Lala hanya bisa membuka dan menutup mulutnya untuk sesaat. Tuhan, Biyan bicara padanya.

"Eh..anu..eh iya..." hanya itu yang terucap dari mulut Lala

"Hahaha....tenang aku juga ga jago Matematika...ga kamu aja" Biyan terkekeh.

"Nilainya matematikanya jelek....percayalah" Indra ikut masuk dalam obrolan.

"Kayak nilaimu oke aja Ndra..." ucap Biyan

"Yahh beda tipis aja....." sahut Indra

"Tipis apanyaaaa?? Aku dapet nilai 44, kamu 48....itu sama aja..." kata Biyan

"Beda dong...kalo dibulatkan, aku jadi 5, kamu kan jadi 4....beda satu level dooong" Indra tak mau kalah.

Lala hanya tersenyum memandang Biyan dan Indra yang masih bertengkar.
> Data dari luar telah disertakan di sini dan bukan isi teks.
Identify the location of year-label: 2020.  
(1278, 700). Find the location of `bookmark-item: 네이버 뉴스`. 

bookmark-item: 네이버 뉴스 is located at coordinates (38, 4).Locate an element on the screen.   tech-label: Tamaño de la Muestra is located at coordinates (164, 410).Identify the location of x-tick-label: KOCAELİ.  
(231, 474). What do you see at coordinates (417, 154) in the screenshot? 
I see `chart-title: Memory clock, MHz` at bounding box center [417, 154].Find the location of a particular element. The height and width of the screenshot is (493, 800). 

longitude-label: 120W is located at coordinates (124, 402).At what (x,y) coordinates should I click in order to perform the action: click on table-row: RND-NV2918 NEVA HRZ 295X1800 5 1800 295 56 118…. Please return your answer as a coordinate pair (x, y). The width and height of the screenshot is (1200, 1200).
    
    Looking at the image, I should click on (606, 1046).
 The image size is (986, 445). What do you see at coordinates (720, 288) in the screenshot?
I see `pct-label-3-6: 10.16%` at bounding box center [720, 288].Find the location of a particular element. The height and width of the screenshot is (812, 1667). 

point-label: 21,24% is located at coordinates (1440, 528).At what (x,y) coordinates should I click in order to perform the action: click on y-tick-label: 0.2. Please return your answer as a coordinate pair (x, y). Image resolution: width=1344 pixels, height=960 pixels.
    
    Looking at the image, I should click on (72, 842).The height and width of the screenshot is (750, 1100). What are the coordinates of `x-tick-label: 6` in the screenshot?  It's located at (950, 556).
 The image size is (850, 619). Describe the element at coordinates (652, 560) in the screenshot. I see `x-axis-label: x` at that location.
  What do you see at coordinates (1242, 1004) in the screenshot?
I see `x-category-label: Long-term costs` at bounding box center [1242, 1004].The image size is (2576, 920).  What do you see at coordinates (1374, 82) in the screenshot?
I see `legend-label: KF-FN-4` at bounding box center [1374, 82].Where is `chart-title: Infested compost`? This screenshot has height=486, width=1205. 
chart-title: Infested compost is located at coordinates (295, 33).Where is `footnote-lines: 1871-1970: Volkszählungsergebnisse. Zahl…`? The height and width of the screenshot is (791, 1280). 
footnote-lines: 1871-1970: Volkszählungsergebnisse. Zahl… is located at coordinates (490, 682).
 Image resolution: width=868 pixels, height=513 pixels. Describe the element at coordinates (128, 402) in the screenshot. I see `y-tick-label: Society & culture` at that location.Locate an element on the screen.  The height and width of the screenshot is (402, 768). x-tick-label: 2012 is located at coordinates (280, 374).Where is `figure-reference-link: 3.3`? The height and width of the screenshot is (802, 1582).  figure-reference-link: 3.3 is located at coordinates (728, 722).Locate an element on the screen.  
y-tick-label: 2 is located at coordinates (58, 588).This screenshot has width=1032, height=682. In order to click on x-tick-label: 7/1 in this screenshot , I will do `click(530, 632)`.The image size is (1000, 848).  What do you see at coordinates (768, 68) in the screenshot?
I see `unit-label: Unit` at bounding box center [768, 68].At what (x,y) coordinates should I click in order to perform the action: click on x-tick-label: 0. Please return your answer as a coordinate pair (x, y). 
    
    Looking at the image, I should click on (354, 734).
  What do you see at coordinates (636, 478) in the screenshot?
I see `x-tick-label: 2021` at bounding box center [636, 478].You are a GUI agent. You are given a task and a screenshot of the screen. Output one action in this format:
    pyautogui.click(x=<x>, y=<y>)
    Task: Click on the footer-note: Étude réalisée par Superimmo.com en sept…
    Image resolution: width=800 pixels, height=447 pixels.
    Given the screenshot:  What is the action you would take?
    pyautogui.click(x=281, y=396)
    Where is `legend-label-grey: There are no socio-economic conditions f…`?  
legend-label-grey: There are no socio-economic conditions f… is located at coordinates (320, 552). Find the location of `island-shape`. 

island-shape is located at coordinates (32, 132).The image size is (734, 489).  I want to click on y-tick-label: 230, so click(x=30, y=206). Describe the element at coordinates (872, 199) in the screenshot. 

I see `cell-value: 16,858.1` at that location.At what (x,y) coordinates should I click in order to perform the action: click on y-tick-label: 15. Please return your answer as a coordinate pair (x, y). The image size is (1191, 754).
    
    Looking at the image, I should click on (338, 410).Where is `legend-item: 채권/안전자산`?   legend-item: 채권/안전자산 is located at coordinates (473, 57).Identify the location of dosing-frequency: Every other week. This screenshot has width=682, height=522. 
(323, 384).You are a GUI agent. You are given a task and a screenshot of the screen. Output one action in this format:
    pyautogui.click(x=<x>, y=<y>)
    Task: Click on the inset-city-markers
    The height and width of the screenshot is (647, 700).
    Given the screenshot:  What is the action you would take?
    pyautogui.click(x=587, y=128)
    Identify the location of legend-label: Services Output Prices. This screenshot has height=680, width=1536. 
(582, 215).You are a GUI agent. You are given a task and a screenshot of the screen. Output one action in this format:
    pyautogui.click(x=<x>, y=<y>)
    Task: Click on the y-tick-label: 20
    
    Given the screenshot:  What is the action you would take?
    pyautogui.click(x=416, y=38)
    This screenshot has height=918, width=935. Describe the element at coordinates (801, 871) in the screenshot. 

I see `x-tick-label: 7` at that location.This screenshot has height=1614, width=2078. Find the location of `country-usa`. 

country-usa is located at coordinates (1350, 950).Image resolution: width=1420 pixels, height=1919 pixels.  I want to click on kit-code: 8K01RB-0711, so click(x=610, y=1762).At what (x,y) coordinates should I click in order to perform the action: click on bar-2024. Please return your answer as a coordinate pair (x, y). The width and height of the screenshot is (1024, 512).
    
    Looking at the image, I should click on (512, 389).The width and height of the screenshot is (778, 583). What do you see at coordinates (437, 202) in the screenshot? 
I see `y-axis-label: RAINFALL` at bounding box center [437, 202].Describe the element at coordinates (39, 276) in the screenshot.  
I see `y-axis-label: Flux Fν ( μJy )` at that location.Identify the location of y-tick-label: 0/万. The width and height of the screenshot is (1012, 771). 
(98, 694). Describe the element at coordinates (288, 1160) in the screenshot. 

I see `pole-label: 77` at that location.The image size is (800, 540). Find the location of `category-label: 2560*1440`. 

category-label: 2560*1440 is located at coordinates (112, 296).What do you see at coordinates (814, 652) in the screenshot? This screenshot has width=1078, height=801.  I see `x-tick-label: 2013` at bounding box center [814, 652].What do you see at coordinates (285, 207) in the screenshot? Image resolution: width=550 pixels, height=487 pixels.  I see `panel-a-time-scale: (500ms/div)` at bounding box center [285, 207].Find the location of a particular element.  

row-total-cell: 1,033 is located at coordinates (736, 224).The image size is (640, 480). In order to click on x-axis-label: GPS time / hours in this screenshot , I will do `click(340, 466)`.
"Lah La...memang kemaren dapet berapa nilainya?" Fatma bertanya. Rupanya sedari tadi ia mendengarkan kami mengobrol.

"Eh....." Lala kaget dan malu mendengar pertanyaan Fatma. Andai ia berkulit seputih Fatma pasti mukanya merah seperti udang rebus. Saat saat seperti ini Lala merasa bersyukur dengan kulitnya yang sawo matang. Sawo busuk kalau goda kakanya.

"Berapa?" Indra bertanya. Biyan diam mendengarkan.

"Itu...dulu sempat dapat 37" Lala menjawab sambil menduduk.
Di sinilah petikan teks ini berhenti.